Sin und Sinnlichkeit

Interview mit Eva Green zu Sin City 2 - A Dame to Kill For

Von Bertoluccis Die Träumer über Casino Royale bis Ridley Scotts Königreich der Himmel: Die wunderbare Eva Green hat die Femme-Fatale-Rolle quasi abonniert - klar ist sie auch erste Besetzung für die Dame to Kill for.

SKIP: Das erste Mal haben wir Sie vor 11 Jahren in Venedig getroffen, als Sie dort mit Bernardo Bertoluccis Die Träumer gleich mit ihrer ersten Kinorolle Ihren internationalen Durchbruch feierten. Seitdem ist in Ihrer Karriere so viel passiert, blicken Sie gern zurück?

Eva Green: So lange ist das schon wieder her? Oh mein Gott. Es fühlt sich gar nicht so lange an, das ist jetzt ein bisschen erschreckend … (lacht). Ich hatte wirklich so großes Glück damals, ich hatte nie gehofft, es als Filmschauspielerin zu schaffen, wirklich einmal von diesem Job leben zu können. Ich hatte vor Die Träumer ja nur Theater gemacht, und wollte eigentlich schon aufgeben, weil ich in dieser Welt keine Zukunft für mich gesehen habe. Und dann kam mein Schutzengel namens Bernardo Bertolucci, und nur dank ihm bin ich jetzt hier! Allerdings muss ich schon sagen: Es ist nicht alles easy, dieses Business ist wirklich tough, und ich habe schon auch sehr hart gearbeitet, um das zu schaffen.

SKIP: In Sin City 2 sind Sie Ava Lord, die Dame, für die man töten würde ...

Eva Green: Sie ist die ultimative Femme Fatale, die perfekte Verführerin. Sie spielt mit der Fantasie der Männer, sie ist Prinzessin, Göttin, Jungfrau in Nöten ... richtig böse und extrem verderbt.

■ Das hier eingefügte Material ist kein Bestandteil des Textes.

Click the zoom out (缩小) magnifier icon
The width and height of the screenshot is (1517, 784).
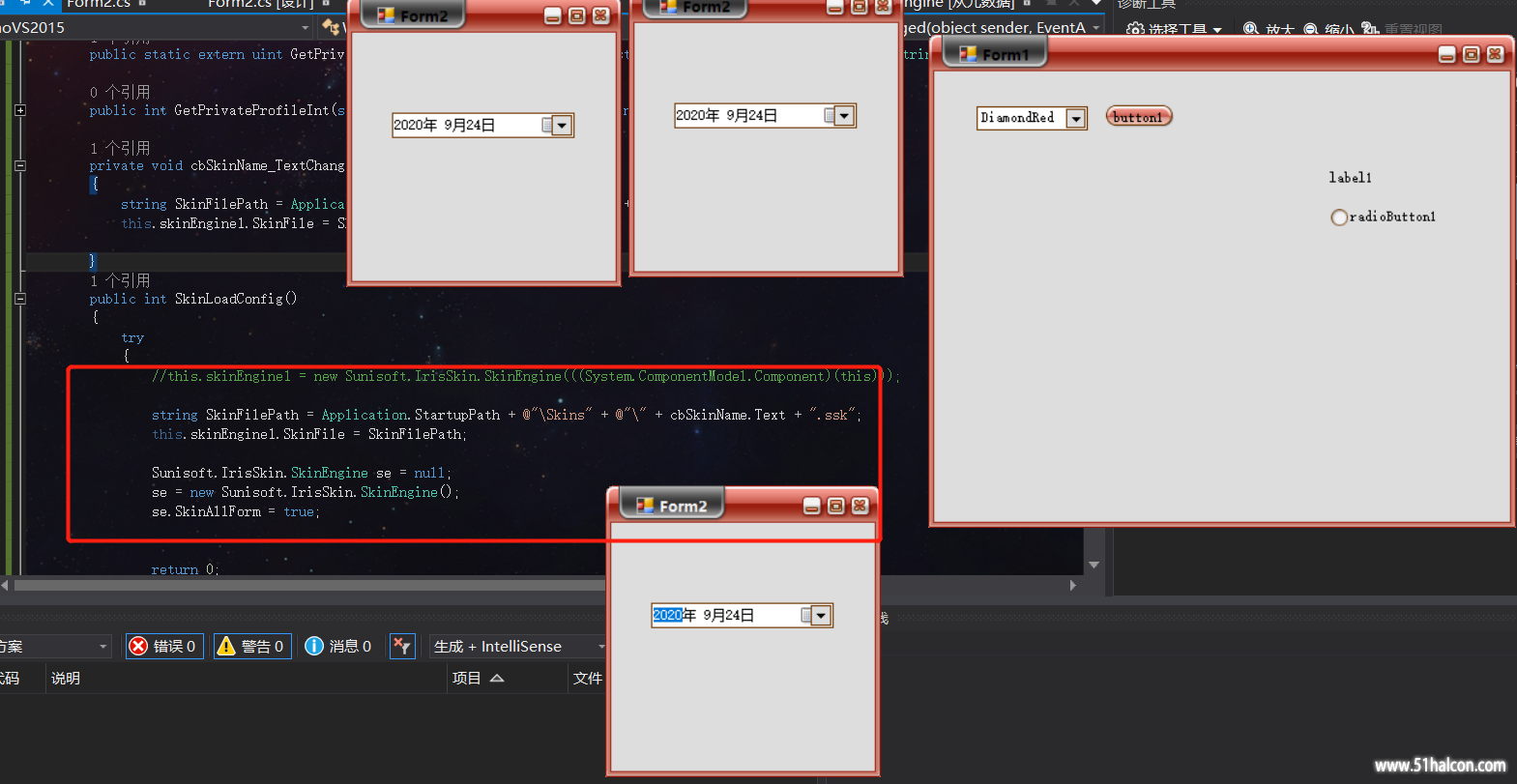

Es hat sehr großen Spaß gemacht, sie zu spielen (kichert).

SKIP: Die Femme Fatale ist ja auch eine ganz große weibliche Fantasie - wie schwer ist es eigentlich, aus dieser Rolle nach Drehschluss wieder rauszufinden?

Eva Green: Ach, gar nicht. Es ist ja doch nur, wie Sie sagen, eine Fantasie! Ein Mädchentraum. Und ich bin privat so ganz, ganz anders als sie. Außerdem bin ich nicht eine von den Schauspielerinnen, die in einer Rolle versinken und nicht ansprechbar sind - ich hab Spaß mit meinen Kollegen und nehme das alles nicht ganz sooo ernst.

SKIP: Wie war es, mit Frank Miller zu arbeiten?

Eva Green: Er ist so ein großartiger Künstler, und er ist so zuhause in seiner Welt, das macht es dir als Schauspielerin viel leichter, in die Rolle zu finden. Und er ist so leidenschaftlich bei der Arbeit, genau wie Robert Rodriguez. Das ist sehr ansteckend. Aber ich war extrem nervös am ersten Drehtag (lacht).

SKIP: Sie waren schon Bond-Girl in Casino Royale und History-Heldin für Ridley Scott in Königreich der Himmel - wie können Sie da immer noch nervös sein?

Eva Green: Es ist immer wie beim ersten Mal! Ich habe jedes Mal wieder das Gefühl, dass mir das Ganze über den Kopf wächst, dass ich aus irgendeinem Gund nicht gut genug bin. Diesmal war es der US-amerikanische Akzent, ich hatte echt Angst, dass ich den nicht hinbekommen würde. Anscheinend hat es aber doch funktioniert, zumindest hat sich niemand beschwert.